Directions - Look through the data below for the line with "Toggle the Select all checkbox" and the line with "Screen dimensions: 1402x686", then output those two and all lines in between, exactly as written.

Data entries
>>>

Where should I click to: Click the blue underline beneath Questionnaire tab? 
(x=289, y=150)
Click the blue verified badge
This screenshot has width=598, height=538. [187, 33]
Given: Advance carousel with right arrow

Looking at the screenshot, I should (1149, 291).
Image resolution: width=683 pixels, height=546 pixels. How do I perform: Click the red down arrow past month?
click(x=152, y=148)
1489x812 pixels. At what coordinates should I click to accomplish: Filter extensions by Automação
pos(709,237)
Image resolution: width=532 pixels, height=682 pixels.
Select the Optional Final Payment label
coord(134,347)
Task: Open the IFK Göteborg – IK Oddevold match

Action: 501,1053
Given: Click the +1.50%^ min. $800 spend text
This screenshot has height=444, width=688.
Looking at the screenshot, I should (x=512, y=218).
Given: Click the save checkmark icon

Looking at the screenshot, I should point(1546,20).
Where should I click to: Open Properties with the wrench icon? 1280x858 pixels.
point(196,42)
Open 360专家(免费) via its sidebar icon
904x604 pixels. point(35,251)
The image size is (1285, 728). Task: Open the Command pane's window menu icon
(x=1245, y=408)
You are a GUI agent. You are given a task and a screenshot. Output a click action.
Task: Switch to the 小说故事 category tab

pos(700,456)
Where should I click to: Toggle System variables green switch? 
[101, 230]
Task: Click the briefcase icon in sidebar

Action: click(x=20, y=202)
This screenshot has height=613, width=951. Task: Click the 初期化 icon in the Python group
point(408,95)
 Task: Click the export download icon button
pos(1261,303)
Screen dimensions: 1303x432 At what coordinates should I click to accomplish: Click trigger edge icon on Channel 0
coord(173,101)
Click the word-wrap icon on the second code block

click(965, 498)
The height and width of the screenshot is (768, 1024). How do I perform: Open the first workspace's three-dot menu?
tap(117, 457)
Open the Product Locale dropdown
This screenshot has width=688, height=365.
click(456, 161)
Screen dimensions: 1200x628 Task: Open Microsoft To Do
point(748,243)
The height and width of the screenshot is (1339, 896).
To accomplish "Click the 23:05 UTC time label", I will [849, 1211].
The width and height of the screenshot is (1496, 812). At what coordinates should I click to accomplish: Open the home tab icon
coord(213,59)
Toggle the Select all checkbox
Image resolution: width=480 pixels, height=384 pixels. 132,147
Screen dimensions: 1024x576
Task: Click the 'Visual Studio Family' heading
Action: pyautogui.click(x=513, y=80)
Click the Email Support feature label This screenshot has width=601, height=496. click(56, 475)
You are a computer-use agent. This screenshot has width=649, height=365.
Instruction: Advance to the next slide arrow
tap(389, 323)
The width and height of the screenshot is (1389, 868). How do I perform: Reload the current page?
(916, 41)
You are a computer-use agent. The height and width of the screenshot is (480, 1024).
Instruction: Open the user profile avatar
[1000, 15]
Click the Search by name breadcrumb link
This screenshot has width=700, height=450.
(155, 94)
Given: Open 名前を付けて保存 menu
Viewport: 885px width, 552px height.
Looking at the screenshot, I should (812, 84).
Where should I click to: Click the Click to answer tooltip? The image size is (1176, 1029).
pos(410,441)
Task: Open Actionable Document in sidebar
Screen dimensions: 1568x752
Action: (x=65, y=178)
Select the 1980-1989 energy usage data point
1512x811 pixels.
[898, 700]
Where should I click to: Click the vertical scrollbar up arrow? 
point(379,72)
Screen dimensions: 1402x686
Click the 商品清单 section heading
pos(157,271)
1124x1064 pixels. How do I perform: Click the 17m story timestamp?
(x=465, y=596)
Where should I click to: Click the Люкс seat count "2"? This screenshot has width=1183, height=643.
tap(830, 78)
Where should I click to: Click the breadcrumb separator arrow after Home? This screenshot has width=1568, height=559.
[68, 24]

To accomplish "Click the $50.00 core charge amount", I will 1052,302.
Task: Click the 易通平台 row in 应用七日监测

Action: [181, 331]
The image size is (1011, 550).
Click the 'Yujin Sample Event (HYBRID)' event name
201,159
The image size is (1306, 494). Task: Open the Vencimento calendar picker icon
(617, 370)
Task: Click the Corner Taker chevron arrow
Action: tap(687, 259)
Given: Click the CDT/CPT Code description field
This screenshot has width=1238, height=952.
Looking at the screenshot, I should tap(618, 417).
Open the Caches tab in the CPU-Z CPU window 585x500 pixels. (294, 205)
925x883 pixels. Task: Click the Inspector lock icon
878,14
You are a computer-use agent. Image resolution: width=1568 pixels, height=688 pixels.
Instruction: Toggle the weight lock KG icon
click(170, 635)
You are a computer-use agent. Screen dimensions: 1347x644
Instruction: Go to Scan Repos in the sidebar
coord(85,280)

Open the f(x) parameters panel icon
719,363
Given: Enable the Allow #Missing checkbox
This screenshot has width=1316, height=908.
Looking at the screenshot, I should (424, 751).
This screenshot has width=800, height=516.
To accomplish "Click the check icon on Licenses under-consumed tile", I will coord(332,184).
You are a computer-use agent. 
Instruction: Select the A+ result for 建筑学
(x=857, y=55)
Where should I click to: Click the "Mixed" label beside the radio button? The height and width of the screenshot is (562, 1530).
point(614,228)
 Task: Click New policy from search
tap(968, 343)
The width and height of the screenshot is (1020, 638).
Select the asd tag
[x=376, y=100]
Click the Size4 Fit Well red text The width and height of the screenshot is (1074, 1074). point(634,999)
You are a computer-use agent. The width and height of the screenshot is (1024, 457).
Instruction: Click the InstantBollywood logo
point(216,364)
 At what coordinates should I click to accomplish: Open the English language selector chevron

<<<

Answer for this exercise -
Toggle the Select all checkbox
Image resolution: width=480 pixels, height=384 pixels. 132,147
Screen dimensions: 1024x576
Task: Click the 'Visual Studio Family' heading
Action: pyautogui.click(x=513, y=80)
Click the Email Support feature label This screenshot has width=601, height=496. click(56, 475)
You are a computer-use agent. This screenshot has width=649, height=365.
Instruction: Advance to the next slide arrow
tap(389, 323)
The width and height of the screenshot is (1389, 868). How do I perform: Reload the current page?
(916, 41)
You are a computer-use agent. The height and width of the screenshot is (480, 1024).
Instruction: Open the user profile avatar
[1000, 15]
Click the Search by name breadcrumb link
This screenshot has width=700, height=450.
(155, 94)
Given: Open 名前を付けて保存 menu
Viewport: 885px width, 552px height.
Looking at the screenshot, I should (812, 84).
Where should I click to: Click the Click to answer tooltip? The image size is (1176, 1029).
pos(410,441)
Task: Open Actionable Document in sidebar
Screen dimensions: 1568x752
Action: (x=65, y=178)
Select the 1980-1989 energy usage data point
1512x811 pixels.
[898, 700]
Where should I click to: Click the vertical scrollbar up arrow? 
point(379,72)
Screen dimensions: 1402x686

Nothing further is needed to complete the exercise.